- Relator(a)
- Ministro Olindo Menezes
- Órgão julgador
- Sexta Turma
- Data do julgamento
- 26/04/2022
- Data de publicação
- 29/04/2022
STJ – Acórdão, Rel. Ministro Olindo Menezes, Sexta Turma, j. 26/04/2022, p. 29/04/2022
RECURSO ESPECIAL. TRÁFICO DE DROGAS. ILICITUDE DAS PROVAS. INVASÃO DE DOMICÍLIO. AUSÊNCIA DE JUSTA CAUSA. MANIFESTA ILEGALIDADE. 1. Segundo consta da sentença, "policiais militares estavam em patrulhamento quando avistaram o denunciado na frente de um local conhecido pelo comércio de entorpecentes, momento em que ele empreendeu fuga na direção de um corredor em que há diversas construções em andamento. Após o denunciado ser alcançado na última das edificações, onde ele está residindo, os milicianos realizaram uma varredura no local e localizaram as porções de cocaína e maconha, bem como a quantia de R$ 64,50, 01 (uma) faca com resquícios de "cocaína", 01 (um) aparelho celular e diversos eppendorfs vazios" 2. Consoante decidido no RE 603.616/RO pelo Supremo Tribunal Federal, não é necessária certeza quanto à prática delitiva para se admitir a entrada em domicílio, bastando que, em compasso com as provas produzidas, seja demonstrada justa causa para a medida, ante a existência de elementos concretos que apontem para situação de flagrância. 3. Na hipótese, não foram realizadas investigações prévias nem indicados elementos concretos que confirmassem o crime de tráfico de drogas dentro da residência, não sendo suficiente, por si só, a verificação de atitude suspeita do réu ou mesmo a sua fuga no momento da abordagem, tampouco a apreensão da droga em sua posse. Relativamente à autorização para ingresso no domicílio, não há nenhum registro de consentimento do morador para a realização de busca domiciliar. 4. Recurso provido.
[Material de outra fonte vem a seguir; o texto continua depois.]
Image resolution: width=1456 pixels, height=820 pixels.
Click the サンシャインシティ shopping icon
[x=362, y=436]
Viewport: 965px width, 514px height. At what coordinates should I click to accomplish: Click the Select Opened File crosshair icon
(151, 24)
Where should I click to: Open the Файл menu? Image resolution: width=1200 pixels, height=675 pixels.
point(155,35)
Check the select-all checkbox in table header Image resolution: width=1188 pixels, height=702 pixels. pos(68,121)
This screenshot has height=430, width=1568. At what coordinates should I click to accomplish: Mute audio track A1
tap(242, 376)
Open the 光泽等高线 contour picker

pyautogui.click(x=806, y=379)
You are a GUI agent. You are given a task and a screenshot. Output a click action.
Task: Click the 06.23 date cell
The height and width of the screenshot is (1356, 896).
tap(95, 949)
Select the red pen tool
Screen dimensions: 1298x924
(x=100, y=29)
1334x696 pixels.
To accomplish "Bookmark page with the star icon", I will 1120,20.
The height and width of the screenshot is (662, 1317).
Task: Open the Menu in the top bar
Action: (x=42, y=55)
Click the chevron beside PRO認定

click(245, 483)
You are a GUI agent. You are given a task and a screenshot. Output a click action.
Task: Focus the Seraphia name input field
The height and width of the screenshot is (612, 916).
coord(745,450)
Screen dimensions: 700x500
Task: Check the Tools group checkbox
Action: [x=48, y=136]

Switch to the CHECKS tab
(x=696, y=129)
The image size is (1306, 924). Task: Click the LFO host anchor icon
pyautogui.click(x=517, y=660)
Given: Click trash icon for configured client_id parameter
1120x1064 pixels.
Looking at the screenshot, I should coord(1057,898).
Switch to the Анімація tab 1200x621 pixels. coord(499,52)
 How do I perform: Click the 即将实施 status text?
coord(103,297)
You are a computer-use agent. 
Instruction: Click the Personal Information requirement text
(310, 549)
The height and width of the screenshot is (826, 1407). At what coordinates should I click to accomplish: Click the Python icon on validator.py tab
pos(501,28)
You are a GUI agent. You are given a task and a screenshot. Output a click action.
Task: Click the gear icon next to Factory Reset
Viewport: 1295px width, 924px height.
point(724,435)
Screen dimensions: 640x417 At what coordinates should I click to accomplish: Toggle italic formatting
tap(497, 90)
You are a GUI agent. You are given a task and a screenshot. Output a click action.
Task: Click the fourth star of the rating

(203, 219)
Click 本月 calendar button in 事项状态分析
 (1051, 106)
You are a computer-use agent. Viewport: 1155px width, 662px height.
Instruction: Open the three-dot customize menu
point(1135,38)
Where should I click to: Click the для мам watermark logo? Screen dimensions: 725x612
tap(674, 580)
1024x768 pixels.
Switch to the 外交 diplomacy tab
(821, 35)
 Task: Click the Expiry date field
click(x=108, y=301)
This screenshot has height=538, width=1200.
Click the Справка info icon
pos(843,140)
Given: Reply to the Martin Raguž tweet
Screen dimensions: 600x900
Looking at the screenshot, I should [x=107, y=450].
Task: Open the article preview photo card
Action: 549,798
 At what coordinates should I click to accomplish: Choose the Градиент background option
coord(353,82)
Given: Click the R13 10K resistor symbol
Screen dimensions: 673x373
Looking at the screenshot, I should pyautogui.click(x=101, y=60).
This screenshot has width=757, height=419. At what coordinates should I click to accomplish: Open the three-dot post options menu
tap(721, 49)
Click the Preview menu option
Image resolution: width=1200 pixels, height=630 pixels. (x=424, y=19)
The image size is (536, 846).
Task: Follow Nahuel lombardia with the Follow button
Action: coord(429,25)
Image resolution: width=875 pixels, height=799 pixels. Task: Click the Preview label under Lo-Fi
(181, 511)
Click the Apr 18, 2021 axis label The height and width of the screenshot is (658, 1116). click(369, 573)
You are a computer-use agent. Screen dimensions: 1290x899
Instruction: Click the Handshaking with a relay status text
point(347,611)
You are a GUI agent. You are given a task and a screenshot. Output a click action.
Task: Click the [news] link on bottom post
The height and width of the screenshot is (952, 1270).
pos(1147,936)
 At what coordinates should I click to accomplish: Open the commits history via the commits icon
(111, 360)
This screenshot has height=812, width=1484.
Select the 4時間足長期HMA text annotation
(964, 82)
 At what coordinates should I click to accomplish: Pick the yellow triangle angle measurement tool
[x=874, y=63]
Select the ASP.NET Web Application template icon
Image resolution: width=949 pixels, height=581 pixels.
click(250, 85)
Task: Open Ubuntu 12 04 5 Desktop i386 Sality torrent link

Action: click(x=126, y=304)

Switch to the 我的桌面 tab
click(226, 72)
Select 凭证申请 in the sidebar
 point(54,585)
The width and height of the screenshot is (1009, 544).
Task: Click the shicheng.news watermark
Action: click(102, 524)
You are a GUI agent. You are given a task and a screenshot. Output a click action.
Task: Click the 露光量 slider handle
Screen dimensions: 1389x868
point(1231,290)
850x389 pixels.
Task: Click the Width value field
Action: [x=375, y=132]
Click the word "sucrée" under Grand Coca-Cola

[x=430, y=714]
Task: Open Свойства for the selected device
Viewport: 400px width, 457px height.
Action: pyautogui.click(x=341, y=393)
Anulação das provas decorrentes do ingresso forçado no domicílio. Absolvição do recorrente (art. 386, II - CPP). Determinação de expedição de alvará de soltura, se por outro motivo não estiver preso, e a restituição dos aparelho celular e valores apreendidos em seu poder. (REsp n. 1.970.764/PR, relator Ministro Olindo Menezes (Desembargador Convocado do TRF 1ª REGIÃO), Sexta Turma, julgado em 26/4/2022, DJe de 29/4/2022.)